A cirurgia foi um borrão de luzes brancas, vozes abafadas e uma sensação de vazio avassaladora.
Quando acordei, o quarto estava silencioso. A minha mãe dormia na cadeira ao lado da minha cama. Olhei para a minha barriga. Estava coberta por um lençol, mas eu sentia. Estava diferente. Estava vazia.
Uma enfermeira entrou suavemente. O seu sorriso era triste.
"Lamento muito, Senhora Eva. Fizemos tudo o que podíamos."
As lágrimas vieram sem som. Um choro mudo, que rasgava por dentro. O meu filho. O meu bebé, que eu tinha carregado durante nove meses, tinha-se ido.
O Leo não estava lá.
Mais tarde, a minha mãe acordou e abraçou-me, chorando comigo. O seu silêncio era mais reconfortante do que quaisquer palavras poderiam ser.
O telemóvel dela tocou. Era o Miguel, o meu padrasto e pai da Sofia. A minha mãe atendeu, a voz ainda fraca.
"Miguel..."
A voz dele explodiu do outro lado, tão alta que eu conseguia ouvir cada palavra.
"Helena! Que raio se passa com a tua filha? O Leo ligou-me, a chorar! Divórcio? Ela enlouqueceu?"
A minha mãe encolheu-se. "Miguel, por favor, agora não. A Eva... ela perdeu o bebé."
Houve uma pausa. Pensei que talvez ele sentisse um pingo de remorso. Enganei-me.
"Perdeu o bebé? Bem, talvez seja melhor assim!

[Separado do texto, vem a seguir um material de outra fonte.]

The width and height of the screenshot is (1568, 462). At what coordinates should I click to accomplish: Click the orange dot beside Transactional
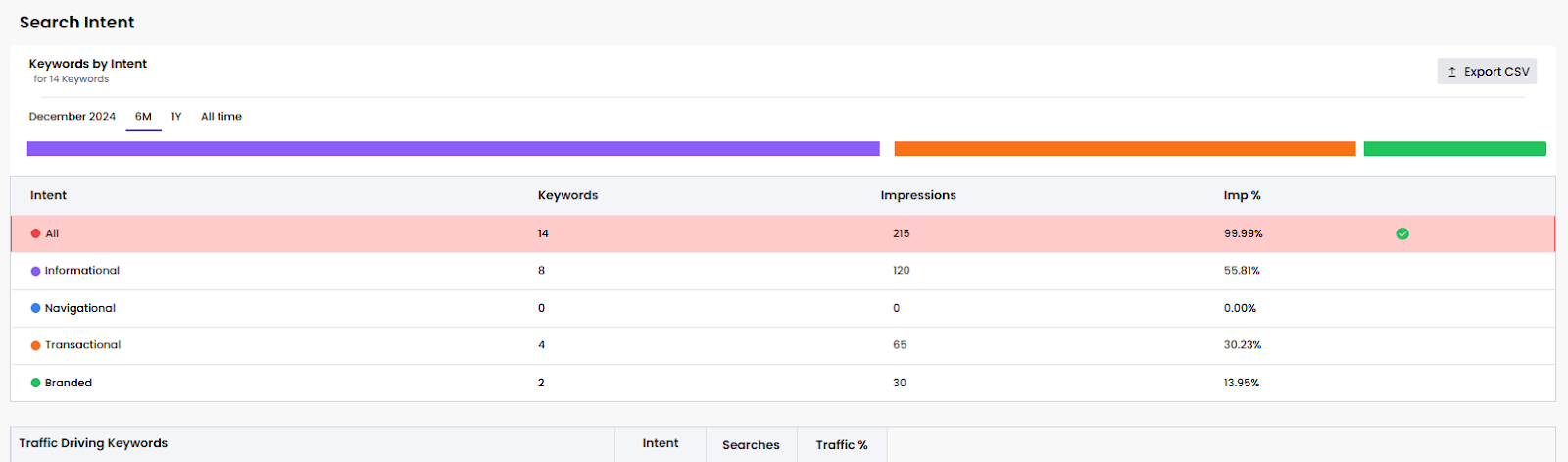coord(35,345)
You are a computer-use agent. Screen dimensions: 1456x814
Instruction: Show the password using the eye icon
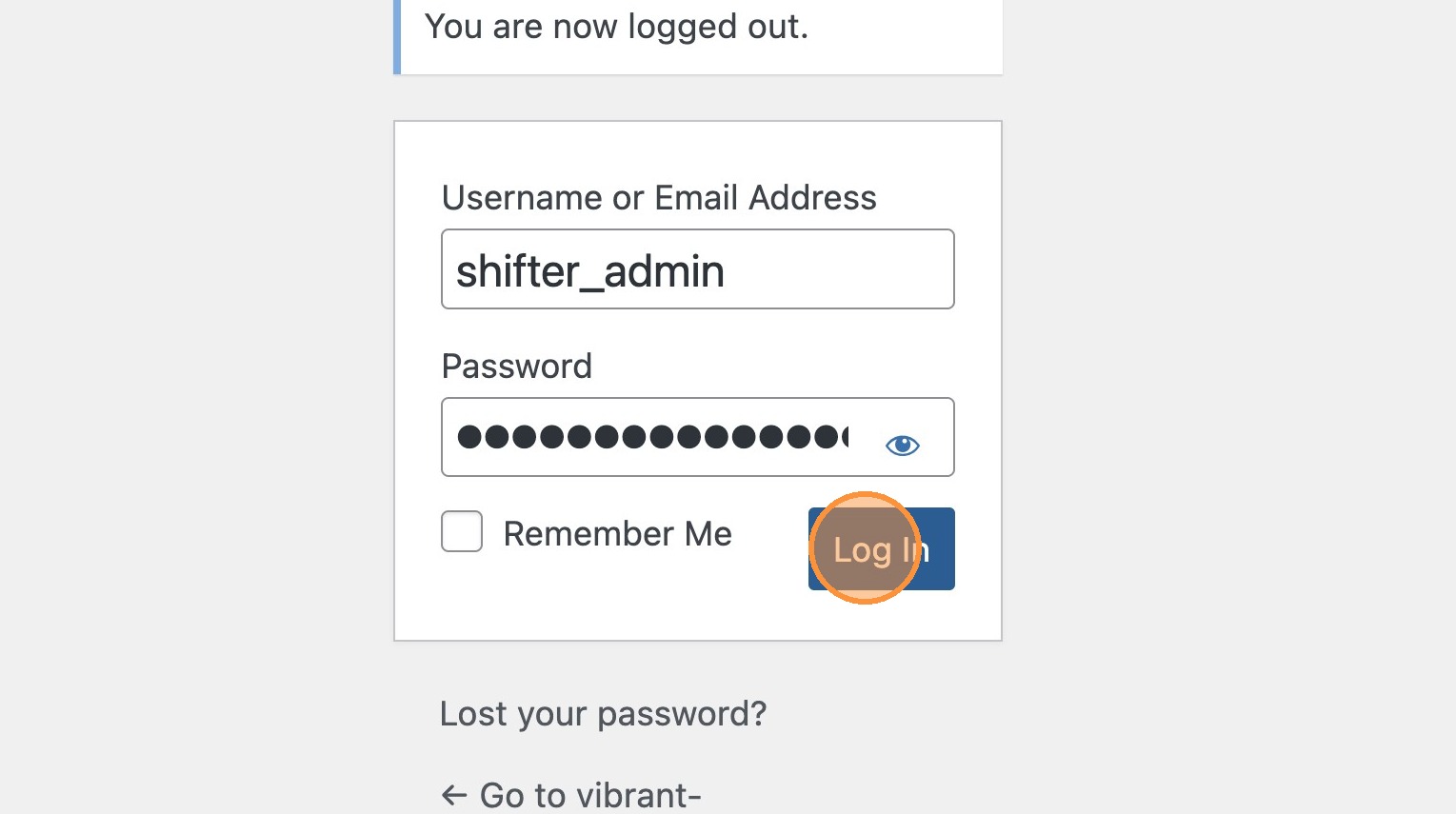(902, 445)
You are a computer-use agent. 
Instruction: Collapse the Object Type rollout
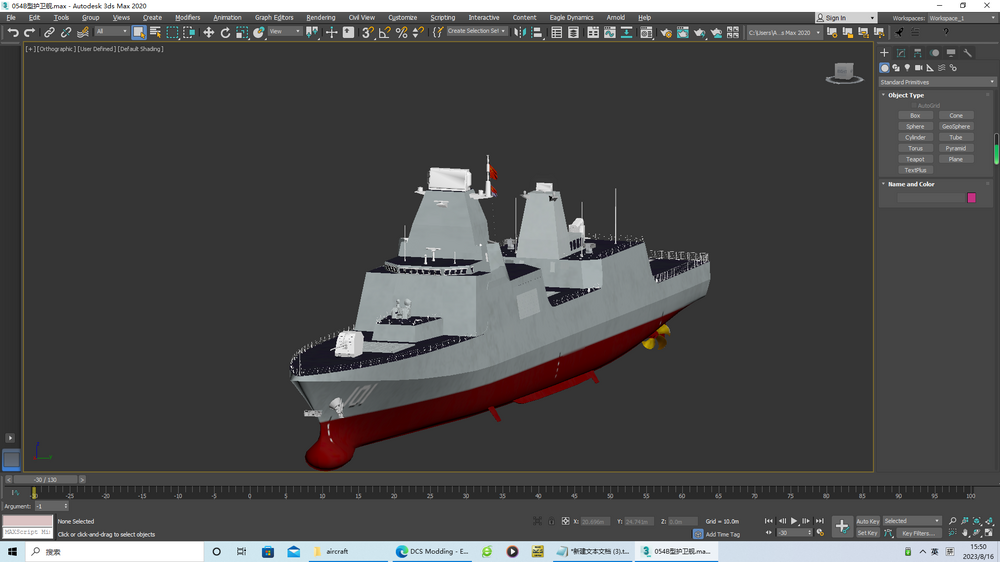(905, 95)
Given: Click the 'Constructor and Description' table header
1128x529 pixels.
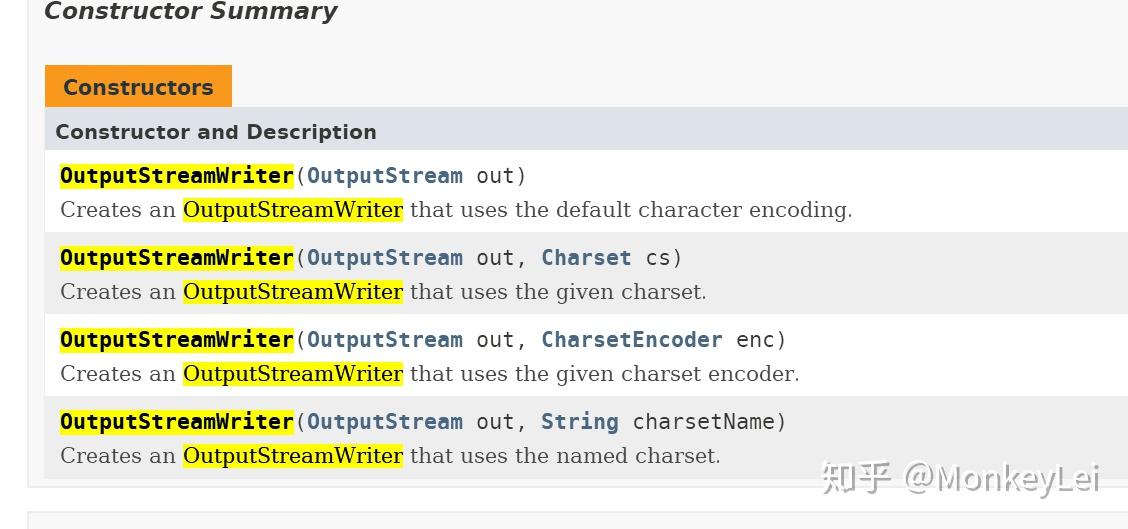Looking at the screenshot, I should pos(216,132).
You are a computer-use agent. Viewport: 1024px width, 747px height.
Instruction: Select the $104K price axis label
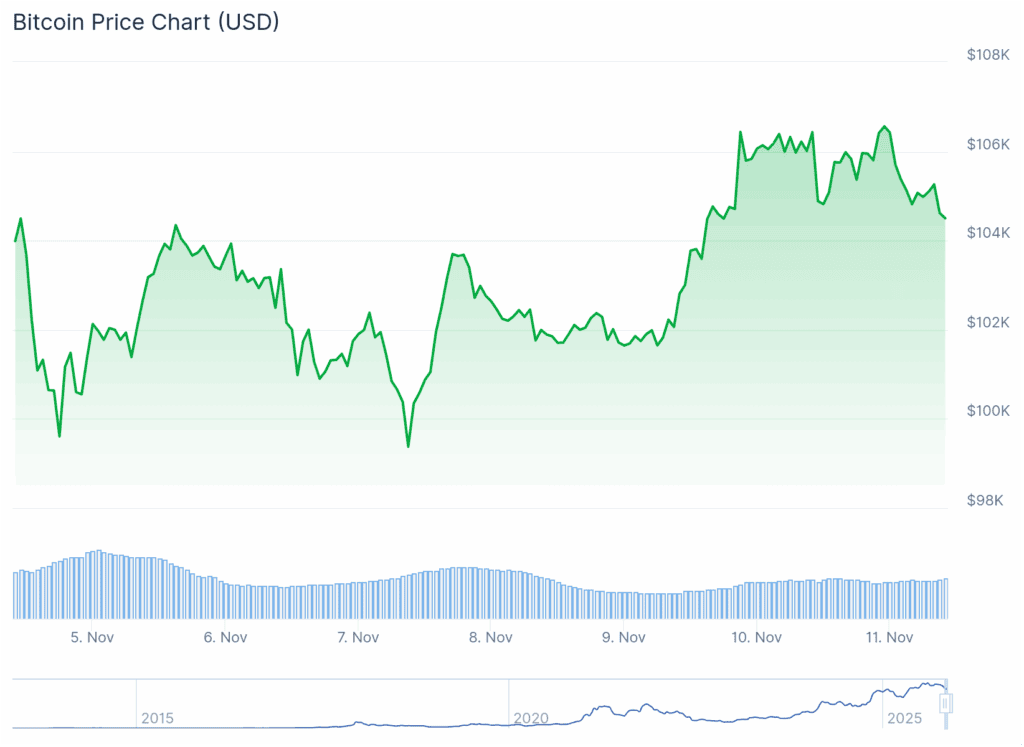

Uma mulher tão instável e dramática não devia ser mãe! Em vez de apoiar o Leo, um herói que passou o dia a salvar vidas, ela cria este drama todo por causa de uma decisão de segundos!"
A minha mãe desligou o telemóvel, o rosto pálido de raiva e mágoa.
"Não ligues, filha. Ele não sabe o que diz."
Mas ele sabia. Ele sabia exatamente o que estava a dizer. Para ele, para a Sofia, para o Leo, eu e a minha mãe éramos o problema. Éramos o fardo.
O meu telemóvel vibrou na mesa de cabeceira. Era uma mensagem do Leo.
"Eva, eu sei que estás magoada. Mas pedir o divórcio numa altura destas é cruel. Pensa em tudo o que passámos. Eu amo-te. Por favor, não desistas de nós."
Eu amo-te. A frase parecia uma piada de mau gosto.
Ele não me amava. Ele amava a ideia de mim, a ideia de uma família que o fazia parecer normal. Mas quando teve de escolher, ele não me escolheu. Ele não escolheu o nosso filho.
Peguei no telemóvel e comecei a escrever uma resposta, mas apaguei-a. Não valia a pena.
Em vez disso, bloqueei o número dele. Depois o da Sofia. E o do Miguel.
Senti um clique na minha cabeça. Uma porta a fechar-se. Era o fim. Não havia mais nada a discutir.